Of course you must mean the definite integral$$
(\lambda_{m}-\lambda_{n})\int_a^b(w*y_{n}*y_{m}) =0$$That is a standard result in S-L theory, and the weight function is the $w$ in the integrand. However, your original post asked you to show the derivatives of the $y_n$ were orthogonal. I wondered when I saw your OP whether that was a typo or whether it was true.

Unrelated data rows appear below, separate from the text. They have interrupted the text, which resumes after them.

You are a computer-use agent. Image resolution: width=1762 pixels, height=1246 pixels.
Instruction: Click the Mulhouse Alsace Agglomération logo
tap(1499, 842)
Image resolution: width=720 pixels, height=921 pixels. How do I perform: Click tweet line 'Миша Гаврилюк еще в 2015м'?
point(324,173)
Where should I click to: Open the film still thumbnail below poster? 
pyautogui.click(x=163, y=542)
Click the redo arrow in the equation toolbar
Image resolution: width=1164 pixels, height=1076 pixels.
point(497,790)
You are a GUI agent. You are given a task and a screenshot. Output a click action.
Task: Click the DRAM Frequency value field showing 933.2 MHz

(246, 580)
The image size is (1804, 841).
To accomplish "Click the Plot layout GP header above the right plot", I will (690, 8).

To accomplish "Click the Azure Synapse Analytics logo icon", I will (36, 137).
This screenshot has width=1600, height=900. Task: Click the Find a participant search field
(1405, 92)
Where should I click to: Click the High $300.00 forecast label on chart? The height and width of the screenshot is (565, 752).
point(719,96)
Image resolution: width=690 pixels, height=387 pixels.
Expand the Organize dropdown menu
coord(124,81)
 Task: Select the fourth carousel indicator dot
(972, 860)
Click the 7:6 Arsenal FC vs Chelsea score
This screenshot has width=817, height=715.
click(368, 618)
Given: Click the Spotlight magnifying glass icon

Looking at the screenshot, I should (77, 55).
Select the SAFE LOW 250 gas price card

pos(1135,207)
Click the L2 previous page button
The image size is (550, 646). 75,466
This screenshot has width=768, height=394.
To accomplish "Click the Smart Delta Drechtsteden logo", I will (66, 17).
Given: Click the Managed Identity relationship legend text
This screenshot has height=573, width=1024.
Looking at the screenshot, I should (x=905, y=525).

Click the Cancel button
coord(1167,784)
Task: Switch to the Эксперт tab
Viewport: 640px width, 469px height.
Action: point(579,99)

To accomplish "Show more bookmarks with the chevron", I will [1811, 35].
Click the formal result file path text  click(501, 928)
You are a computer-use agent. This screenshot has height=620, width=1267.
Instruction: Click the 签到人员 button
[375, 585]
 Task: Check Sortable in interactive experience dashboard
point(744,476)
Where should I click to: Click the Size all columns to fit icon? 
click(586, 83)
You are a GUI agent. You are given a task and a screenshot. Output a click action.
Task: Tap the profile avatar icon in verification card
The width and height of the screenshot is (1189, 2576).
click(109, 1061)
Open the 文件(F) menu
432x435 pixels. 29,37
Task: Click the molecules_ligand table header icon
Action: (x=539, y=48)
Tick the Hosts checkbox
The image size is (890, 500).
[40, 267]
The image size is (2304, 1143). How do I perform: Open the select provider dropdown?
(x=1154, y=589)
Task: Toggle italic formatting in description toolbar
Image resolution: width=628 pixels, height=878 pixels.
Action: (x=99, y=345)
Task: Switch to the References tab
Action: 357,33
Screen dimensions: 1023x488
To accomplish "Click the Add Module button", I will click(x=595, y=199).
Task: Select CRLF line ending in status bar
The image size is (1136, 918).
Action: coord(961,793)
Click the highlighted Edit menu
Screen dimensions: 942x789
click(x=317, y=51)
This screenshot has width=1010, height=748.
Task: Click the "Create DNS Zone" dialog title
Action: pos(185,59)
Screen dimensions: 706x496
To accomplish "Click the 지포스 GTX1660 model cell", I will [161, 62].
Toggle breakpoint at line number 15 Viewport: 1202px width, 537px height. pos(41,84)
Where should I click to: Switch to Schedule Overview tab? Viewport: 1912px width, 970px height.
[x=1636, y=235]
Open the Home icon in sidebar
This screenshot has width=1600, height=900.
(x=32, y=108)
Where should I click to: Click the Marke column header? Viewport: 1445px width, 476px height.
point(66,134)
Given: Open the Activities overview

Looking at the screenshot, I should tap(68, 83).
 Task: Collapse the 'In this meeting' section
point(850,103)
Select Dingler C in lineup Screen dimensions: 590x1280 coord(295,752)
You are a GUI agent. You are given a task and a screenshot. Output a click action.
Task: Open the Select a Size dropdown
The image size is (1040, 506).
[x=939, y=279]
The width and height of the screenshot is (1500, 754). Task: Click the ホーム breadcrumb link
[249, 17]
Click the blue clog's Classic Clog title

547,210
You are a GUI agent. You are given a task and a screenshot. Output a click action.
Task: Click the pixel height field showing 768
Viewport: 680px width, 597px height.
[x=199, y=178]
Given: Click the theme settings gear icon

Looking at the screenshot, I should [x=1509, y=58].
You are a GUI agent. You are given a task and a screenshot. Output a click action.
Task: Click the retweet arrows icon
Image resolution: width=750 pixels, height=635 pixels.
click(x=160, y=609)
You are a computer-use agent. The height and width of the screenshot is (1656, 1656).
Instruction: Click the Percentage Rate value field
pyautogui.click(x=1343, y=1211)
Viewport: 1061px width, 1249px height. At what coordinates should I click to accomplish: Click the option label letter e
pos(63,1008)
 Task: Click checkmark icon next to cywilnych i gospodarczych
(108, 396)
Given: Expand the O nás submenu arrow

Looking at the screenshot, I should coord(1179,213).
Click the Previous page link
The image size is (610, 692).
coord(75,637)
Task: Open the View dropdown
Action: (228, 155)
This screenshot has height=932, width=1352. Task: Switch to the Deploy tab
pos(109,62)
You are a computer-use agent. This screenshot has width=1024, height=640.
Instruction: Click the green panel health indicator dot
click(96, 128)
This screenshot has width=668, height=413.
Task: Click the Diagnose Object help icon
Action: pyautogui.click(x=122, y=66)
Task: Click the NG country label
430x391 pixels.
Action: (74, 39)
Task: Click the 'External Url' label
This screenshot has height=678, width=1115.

In any case, it isn't what you found the proof for.

 

[JordanGo]

I don't quiet understand what it means then to show if the derivatives are orthogonal...

 

[LCKurtz]

Of course you must mean the definite integral$$
(\lambda_{m}-\lambda_{n})\int_a^b(w\cdot y_{n}\cdot y_{m})\, dx =0$$That is a standard result in S-L theory, and the weight function is the $w$ in the integrand. However, your original post asked you to show the derivatives of the $y_n$ were orthogonal. I wondered when I saw your OP whether that was a typo or whether it was true. In any case, it isn't what you found the proof for.

I don't quiet understand what it means then to show if the derivatives are orthogonal...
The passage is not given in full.